人間ドックの結果、「副腎腫瘍の疑いがある」と言われました。これはどういった状況でしょうか? 受診をしたほうがよいのでしょうか?
この質問への回答
みんなの家庭の医学メディカルチーム
副腎は、左右の腎臓の上にある小さな臓器です。副腎は皮質と髄質に分けられ、副腎皮質ではコルチゾールとアルドステロン、副腎髄質ではアドレナリンなどのホルモンを産生します。
副腎がつくるホルモンは、血圧や代謝、ストレスへの反応など、からだの働きを保つ上で重要な役割を担っています。
一般的に副腎腫瘍は、ホルモンを過剰に分泌する「機能性」と、ホルモンを過剰に分泌しない「非機能性」に分類されます。また、非常にまれですが、副腎皮質がんなどの悪性腫瘍が見つかることもあります。副腎腫瘍では、「ホルモンを過剰に出していないか」と「悪性の可能性がないか」を確認することが重要です。

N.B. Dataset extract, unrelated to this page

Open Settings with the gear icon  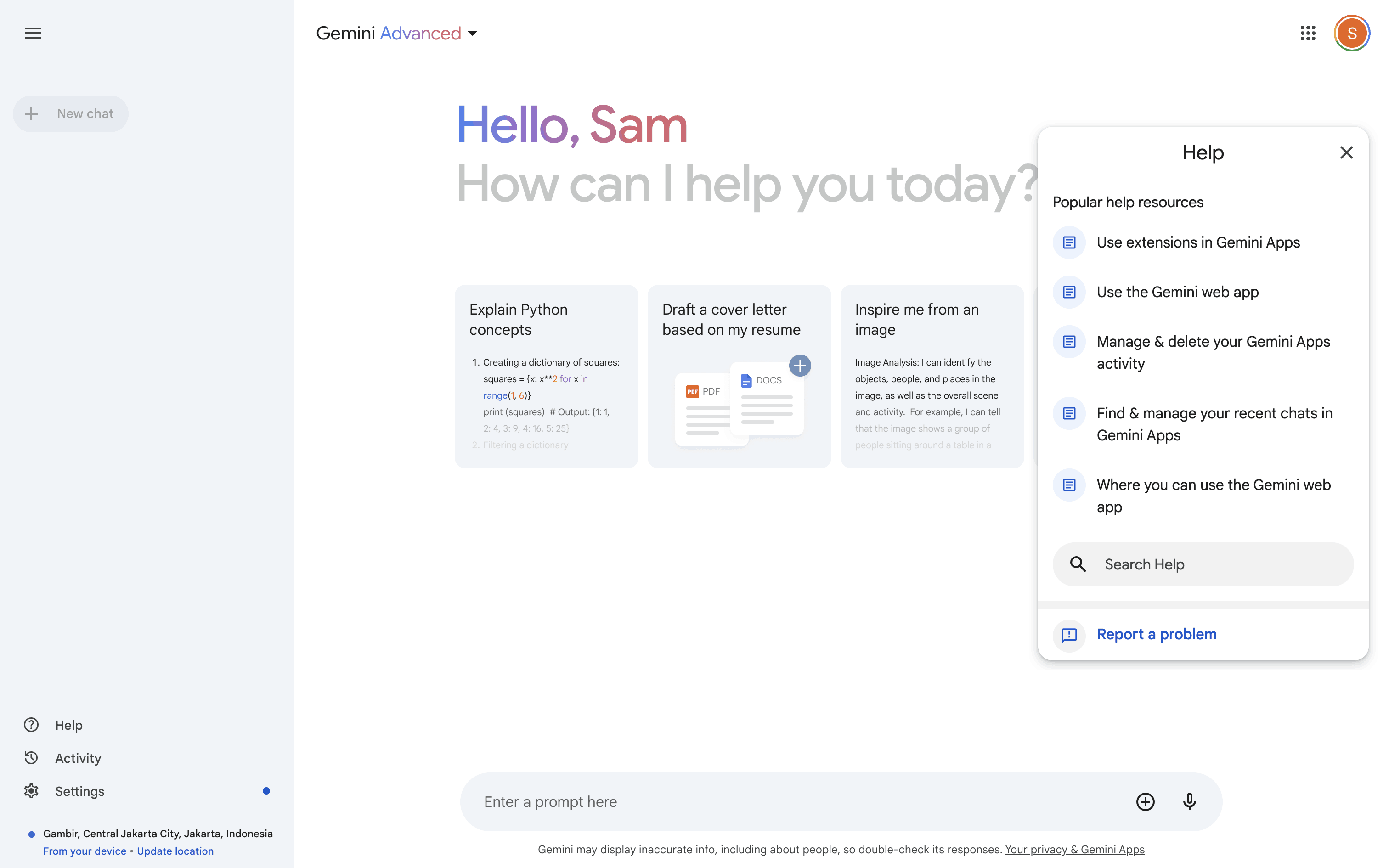click(x=31, y=791)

近年、超音波検査やCT検査などの画像検査で副腎腫瘍が偶然発見されることが増えていますが(「副腎偶発腫」と呼ばれる)、多くは良性の非機能性副腎腺腫で、治療が不要な場合が多いとされています。
副腎腫瘍の症状は、多くの場合、過剰につくられるホルモンによって引き起こされます。副腎腫瘍が小さいうちは、腫瘍そのものによる症状が出ないことも少なくありません。一方、ホルモンの過剰分泌により、2次的に高血圧症や糖尿病、体重増加を起こす場合もあります。
過剰につくられるホルモンの種類によって病態や症状は異なります。代表的なものは次のとおりです。
●アルドステロンが過剰のとき:原発性アルドステロン症
高血圧、低カリウム血症など
●コルチゾールが過剰のとき:クッシング症候群
手足は細く、おなか周りに脂肪がつく、顔が丸くなる、糖尿病など
●アドレナリンが過剰のとき:褐色細胞腫
高血圧、頭痛、動悸、大量に汗をかくなど
一般的に副腎腫瘍の多くは緊急性の高い病気ではありませんが、正確な診断のために、人間ドックの結果を持参し、早めに内分泌内科(内分泌代謝内科)、または泌尿器科を受診されることをおすすめします。副腎腫瘍の種類や状態を確認した上で、必要であれば適切な治療を受けられるとよいでしょう。